E não se veriam tantas jovens e mulheres desamparadas e sofrendo se esses seus sentimentos fossem respeitados desde a infância. A mulher ganhou de Deus o dom de entender e viver a essência do verdadeiro amor.

Na definição do mestre Ryuho Okawa, fundador do movimento religioso Happy Science (Ciência da Felicidade), “o verdadeiro amor é desprendido, não espera nada em troca, deixa as pessoas livres.

Ele ajuda os outros a crescer e se desenvolver plenamente, porque confia na bondade do ser humano. O verdadeiro amor também é incondicional: aqueles que amam de verdade continuam dando e compartilhando mesmo que não seja possível desfrutar da recompensa de ver seus amados florescerem e se desenvolverem.

O verdadeiro amor é como o Sol, que nunca descansa e nunca para de dar sua luz e seu calor” (do livro Convite à Felicidade, 2015/IRH Press do Brasil). Assim é a mulher. E é assim que devemos meditar neste mês de março a ela dedicado.

Que nossas iniciativas não fiquem restritas às tradicionais homenagens de uma só data. Os sentimentos precisam se traduzir em obras. Que se intensifiquem as campanhas contra a violência doméstica, contra os abusos e contra a exploração econômica do corpo feminino – todas expressões de um machismo injustificável.

É inquietante, acima de tudo, constatar que, em geral, a violência e os abusos predominam entre as populações mais pobres, com menos educação e qualidade de vida.

Recente estudo do Banco Mundial aponta uma triste realidade: um em cada cinco latino-americanos entre 15 e 24 anos acorda todas as manhãs sem ter uma escola para frequentar ou um trabalho remunerado para realizar (Jorge Familiar, vice-presidente do Banco Mundial para a América Latina e o Caribe, na Folha de S.Paulo, 08/02/2016, seção Tendências e Debates).

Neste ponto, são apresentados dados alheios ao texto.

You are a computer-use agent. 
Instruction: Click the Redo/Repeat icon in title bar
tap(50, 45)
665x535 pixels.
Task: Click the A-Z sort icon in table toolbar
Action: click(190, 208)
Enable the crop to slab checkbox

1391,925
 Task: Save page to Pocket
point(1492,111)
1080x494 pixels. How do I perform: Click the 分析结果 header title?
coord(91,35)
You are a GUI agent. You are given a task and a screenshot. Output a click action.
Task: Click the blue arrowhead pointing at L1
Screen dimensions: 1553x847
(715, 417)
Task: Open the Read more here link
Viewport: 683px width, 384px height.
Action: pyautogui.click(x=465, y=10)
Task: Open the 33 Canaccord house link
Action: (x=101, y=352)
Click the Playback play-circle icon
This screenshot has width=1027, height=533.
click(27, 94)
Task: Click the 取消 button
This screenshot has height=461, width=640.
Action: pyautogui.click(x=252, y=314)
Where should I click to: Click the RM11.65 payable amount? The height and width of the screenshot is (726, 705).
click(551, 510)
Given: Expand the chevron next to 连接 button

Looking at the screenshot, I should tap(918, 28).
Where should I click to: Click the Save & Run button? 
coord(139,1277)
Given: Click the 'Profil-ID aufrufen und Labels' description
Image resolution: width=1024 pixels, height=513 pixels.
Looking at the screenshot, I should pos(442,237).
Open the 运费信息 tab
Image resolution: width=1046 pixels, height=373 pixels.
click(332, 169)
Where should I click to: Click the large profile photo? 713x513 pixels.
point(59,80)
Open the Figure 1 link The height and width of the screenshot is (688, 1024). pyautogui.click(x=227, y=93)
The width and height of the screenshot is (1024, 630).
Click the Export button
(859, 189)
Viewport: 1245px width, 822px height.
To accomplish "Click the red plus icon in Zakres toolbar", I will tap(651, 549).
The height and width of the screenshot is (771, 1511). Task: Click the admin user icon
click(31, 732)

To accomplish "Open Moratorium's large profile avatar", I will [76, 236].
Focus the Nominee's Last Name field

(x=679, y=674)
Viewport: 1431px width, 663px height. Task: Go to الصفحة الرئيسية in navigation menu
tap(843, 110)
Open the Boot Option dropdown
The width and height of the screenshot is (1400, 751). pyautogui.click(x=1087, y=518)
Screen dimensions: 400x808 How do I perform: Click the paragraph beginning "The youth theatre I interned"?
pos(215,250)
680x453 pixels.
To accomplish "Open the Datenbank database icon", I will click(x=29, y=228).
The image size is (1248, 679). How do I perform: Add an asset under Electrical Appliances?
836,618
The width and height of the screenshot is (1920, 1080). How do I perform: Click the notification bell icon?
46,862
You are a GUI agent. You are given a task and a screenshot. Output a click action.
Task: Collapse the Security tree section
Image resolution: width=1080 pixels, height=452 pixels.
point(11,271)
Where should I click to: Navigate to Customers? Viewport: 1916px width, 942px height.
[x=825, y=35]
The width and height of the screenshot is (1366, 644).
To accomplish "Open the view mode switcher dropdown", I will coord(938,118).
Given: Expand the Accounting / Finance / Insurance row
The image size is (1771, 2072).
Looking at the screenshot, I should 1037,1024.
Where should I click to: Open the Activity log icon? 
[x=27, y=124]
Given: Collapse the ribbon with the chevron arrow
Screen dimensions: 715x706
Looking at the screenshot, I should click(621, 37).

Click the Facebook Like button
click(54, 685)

Eles são conhecidos como “nem-nem” (nem estudam, nem trabalham). O mais estarrecedor é que dois terços desses mais de 20 milhões de jovens são mulheres, a maioria proveniente de famílias pobres ou vulneráveis, reforçando a necessidade de programas escolares para evitar a gravidez precoce e de iniciativas para ajudar essas gestantes a permanecer na escola.

Uma forma de comemorar o próximo Dia Internacional da Mulher é olhar para essa dura realidade. Não bastam sentimentos e homenagens. São necessárias ações e campanhas, além de investimentos em educação e saúde, para dar à mulher condições de ocupar na sociedade seu papel de psicóloga de todos nós.

Quanto mais conscientização, menos casos de assédio, abusos e violência. Que se respeitem, e se cultivem, os sentimentos de amor presentes no coração de cada mulher. No jardim humano, elas são as flores que embelezam, alegram e perfumam.

* Kie Kume é gerente geral da IRH Press do Brasil, editora dedicada à publicação em português dos livros do mestre Ryuho Okawa.